Итак, я вышел из стен школы с багажом истинно квакерских ценностей и с прямо противоречащим им упорным нежеланием мириться с поражением. Кроме прочего, окончив школу в 1973 г., я застал конец шестидесятых, самый расцвет радикализма, и был убежден, что, отрастив длинные волосы и исповедуя левые политические убеждения, смогу изменить мир. Когда спустя несколько лет я повстречал моего – великолепного! – учителя истории Питера Брэггинса, он сказал: «Выпускники вашего курса были последними идеалистами».
Политика
Поступив в Оксфорд в октябре 1974 г., я стал участвовать в любительских спектаклях, по-прежнему (преимущественно) побеждал в настольном теннисе, иногда играл в футбол и крикет, вечера проводил за разговорами и выпивкой, а затем (постепенно) увлекся историей, особенно американской, и уже на третьем курсе погрузился в нее с головой. Но по большей части я активно занимался политикой, конечно, не столько партийной, сколько студенческой. На втором курсе меня избрали президентом студенческого союза Колледжа королевы (Queen’s College Student Union)
[14], или младшей самоуправляемой «комнаты» – Junior Common Room (JCR)
[15], а мой закадычный друг, Дэвид Питт-Уотсон, был его вице-президентом и казначеем
[16]. И поскольку это была середина семидесятых, мы устроили забастовку по поводу платы за жилье, естественно, с мизерным успехом. Мы могли бы добиться лучших результатов и при организации референдума о введении в нашем колледже совместного для мужчин и женщин обучения. Стоит ли говорить о том, что подавляющее большинство электората из молодых людей в возрасте 18–22 лет горячо поддержали идею приема девушек в колледж. И даже большая часть преподавателей восприняли это предложение не без энтузиазма. Однако, как нам объяснил наставник – руководитель нашей группы, у начальства не было возражения против студенток, а вот перспектива, что женщина может со временем стать преподавателем или профессором, буквально ужасала.
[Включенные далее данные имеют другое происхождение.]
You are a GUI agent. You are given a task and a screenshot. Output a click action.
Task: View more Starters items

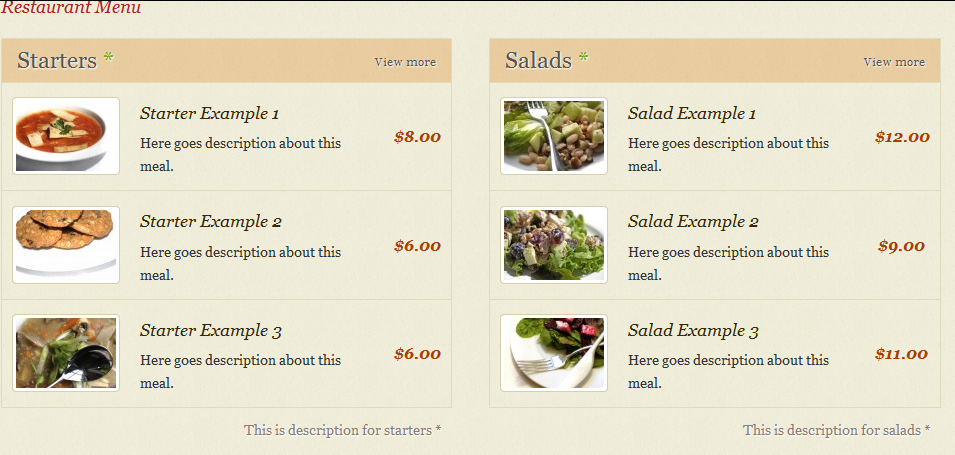click(405, 62)
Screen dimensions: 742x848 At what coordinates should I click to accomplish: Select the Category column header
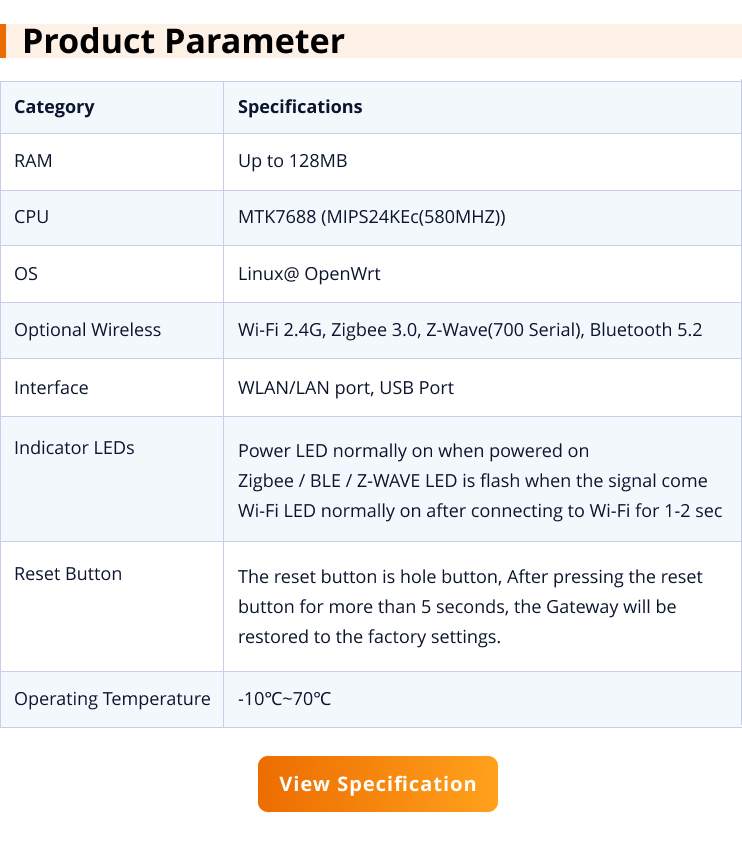(54, 107)
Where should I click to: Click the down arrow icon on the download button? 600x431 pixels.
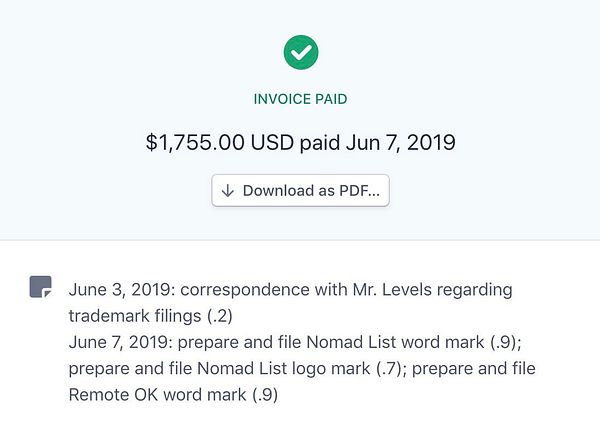tap(228, 191)
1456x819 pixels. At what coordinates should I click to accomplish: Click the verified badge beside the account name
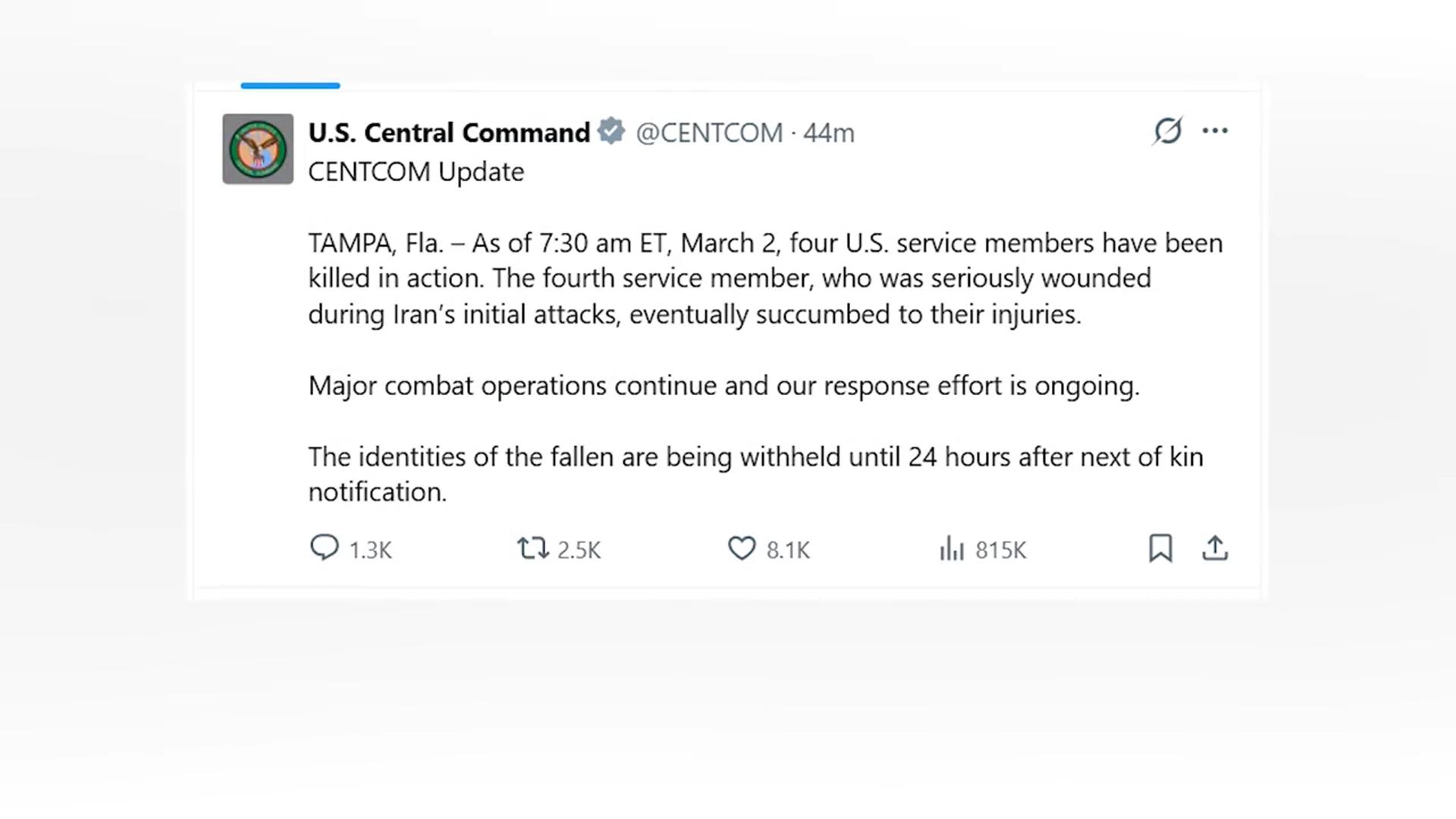[611, 131]
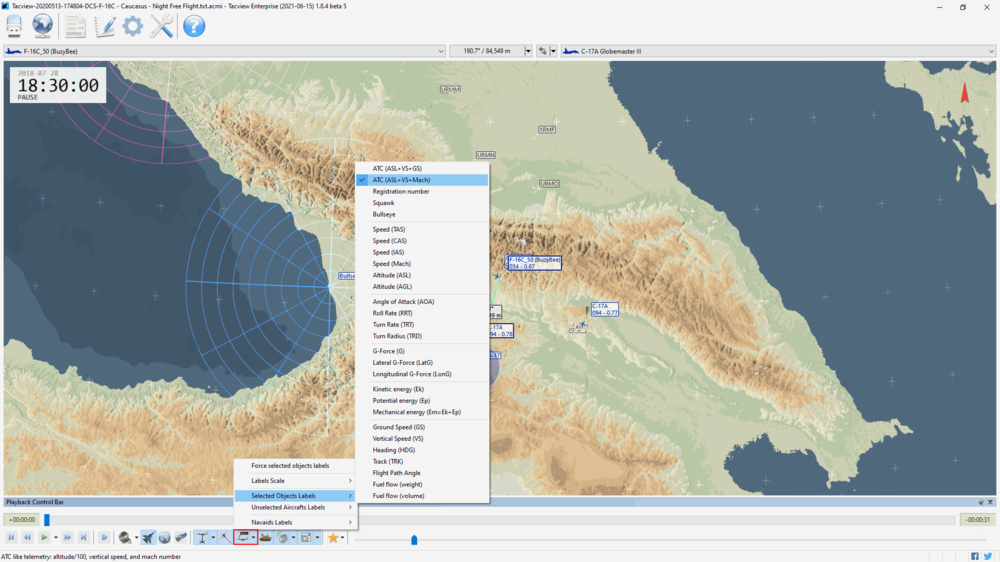Select Fuel flow (weight) menu entry
Viewport: 1000px width, 562px height.
397,484
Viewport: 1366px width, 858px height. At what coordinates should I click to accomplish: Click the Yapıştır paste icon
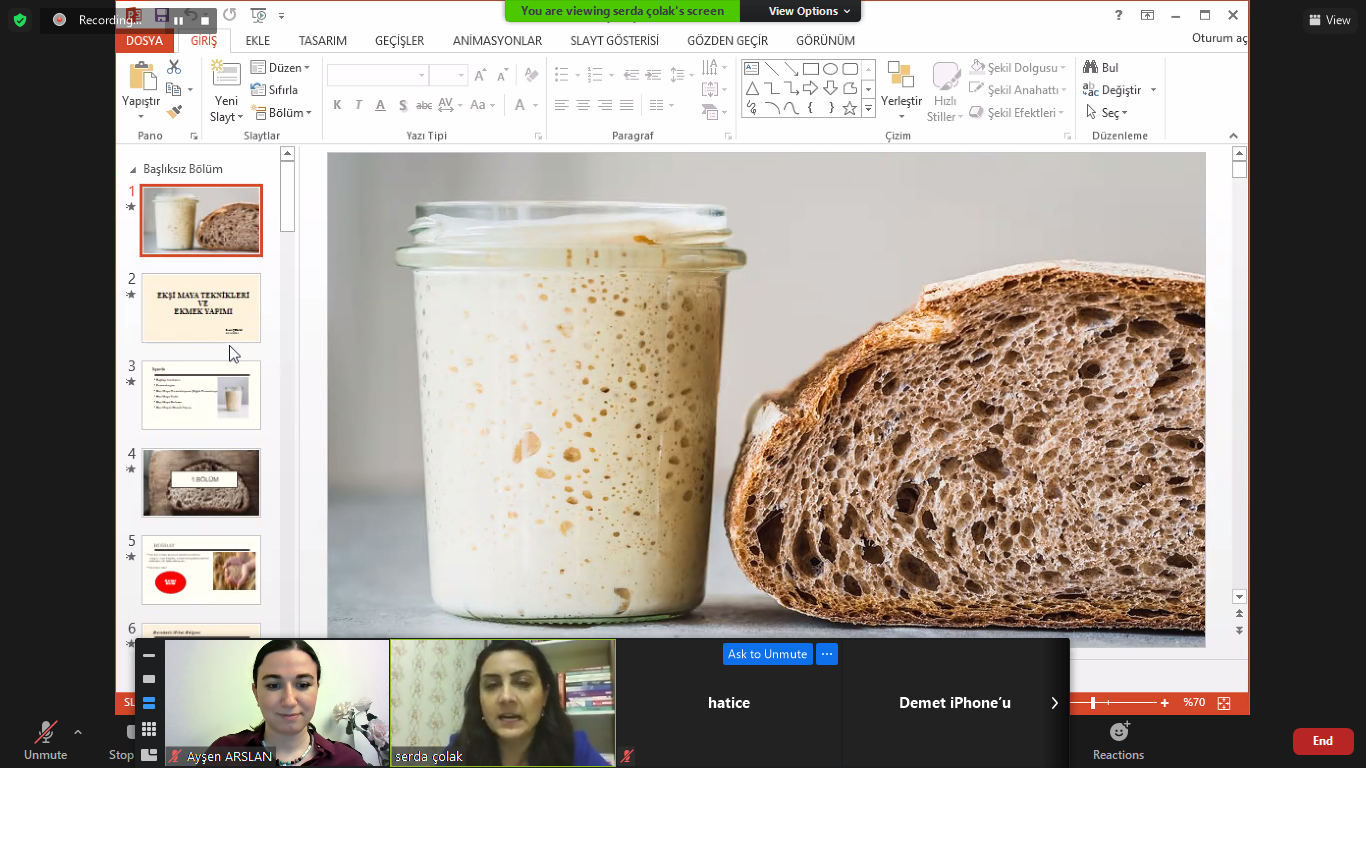coord(142,76)
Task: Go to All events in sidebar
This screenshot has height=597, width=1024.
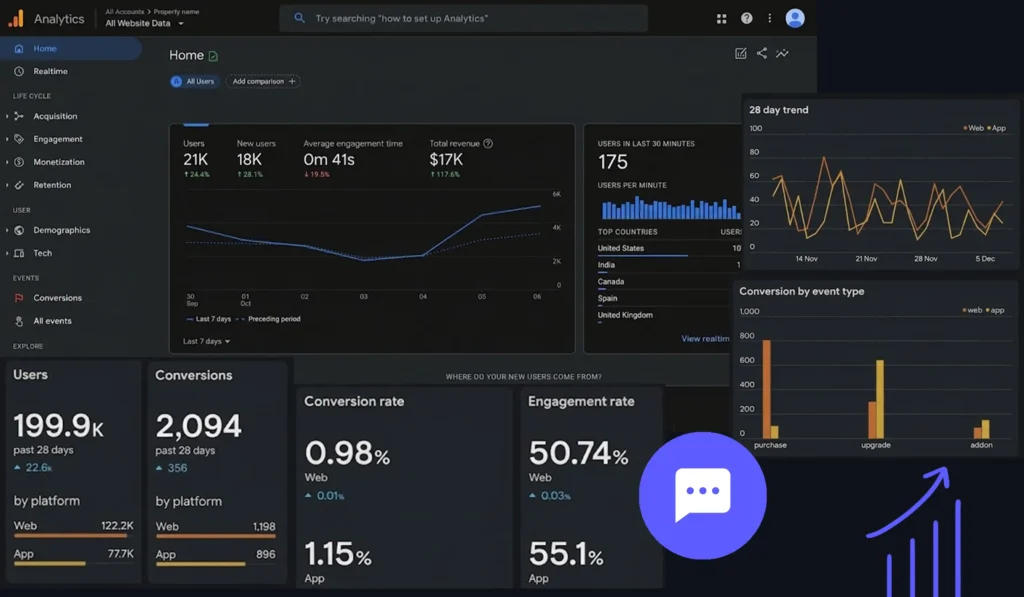Action: [x=52, y=321]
Одно из наших важнейших достижений (вернее, достижений Дэвида) убеждает меня в том, что мы были «новыми лейбористами» уже тогда. Нам в наследство достался огромный дефицит бюджета (который, несомненно, был нормой для курса), а через год мы уже имели гигантский профицит (раньше такого никто не видывал). Если бы Гордон Браун уже в то время сформулировал свои финансовые принципы, то мы, без сомнения, их применили бы. Вообще-то добиться профицита удалось довольно простым способом – мы расходовали меньше, чем зарабатывали. Мы провели опрос среди студентов о том, какие газеты лучше. Выяснилось, что можно сэкономить, отказавшись от подписки на «Morning Star» и «Daily Express», которые никому не нравились. Кроме того, мы решили сэкономить и не делать взносы в университетский союз, а затем решили заняться доходными статьями бюджета. У нас не было места, чтобы поставить еще один автомат для игры в пинбол
[17] или «бильярд с перекладиной»
[18]. Но зато (явное упущение) у нас не было и автомата для продажи сигарет, который сулил очень приличный и постоянный доход. В те времена курение еще не считалось антиобщественным поведением, скорее, на него (особенно на курение сигарет «Gau-loises») смотрели как на декадентство с левым уклоном – что-то наподобие поведения Жан-Поля Сартра или Симоны де Бовуар в Cafe de Flore
[19]. Но даже при таком отношении студенты медицинского факультета и некурящие представляли собой мощное противоборствующее лобби. В критический момент Дэвид произнес краткую, но блестящую речь. «Всем известно, – воскликнул он, – что три самые лучшие вещи в мире – это выпивка до и сигарета после… У нас уже есть пивной погреб и автомат с “Durex”
[20]. И теперь нам нужно добиться третьего».
Оппозиция была сметена, а наши сундуки пополнились «неправедно» нажитым богатством
[21]. В конце 1970-х гг. от студенческого движения активистов до Лейбористской партии был всего один шаг. Помню, как с восхищением слушал в 1976 г. знаменитое выступление министра финансов Дениса Хили на конференции Лейбористской партии, когда он отстаивал правильность своего решения обратиться за финансовой помощью к Международному валютному фонду. За этим последовали урезание бюджета и девальвация фунта. Находясь в 1979 г. на преподавательской практике в Оксфорде, я безуспешно участвовал в предвыборной кампании лейбористов, но потом меня, как и остальных, сбила с ног волна набиравшего тогда огромную популярность тэтчеризма
[22]. В Сент-Клеменсе продавец магазинчика, торгующего горячими чипсами и прочей снедью, так высказался на этот счет за неделю до дня голосования: «Если тори победят, то и погода улучшится»
[23]. По крайней мере, «Liverpool» тогда выиграл первенство Футбольной лиги. А в 1983 г. результаты выборов были еще хуже.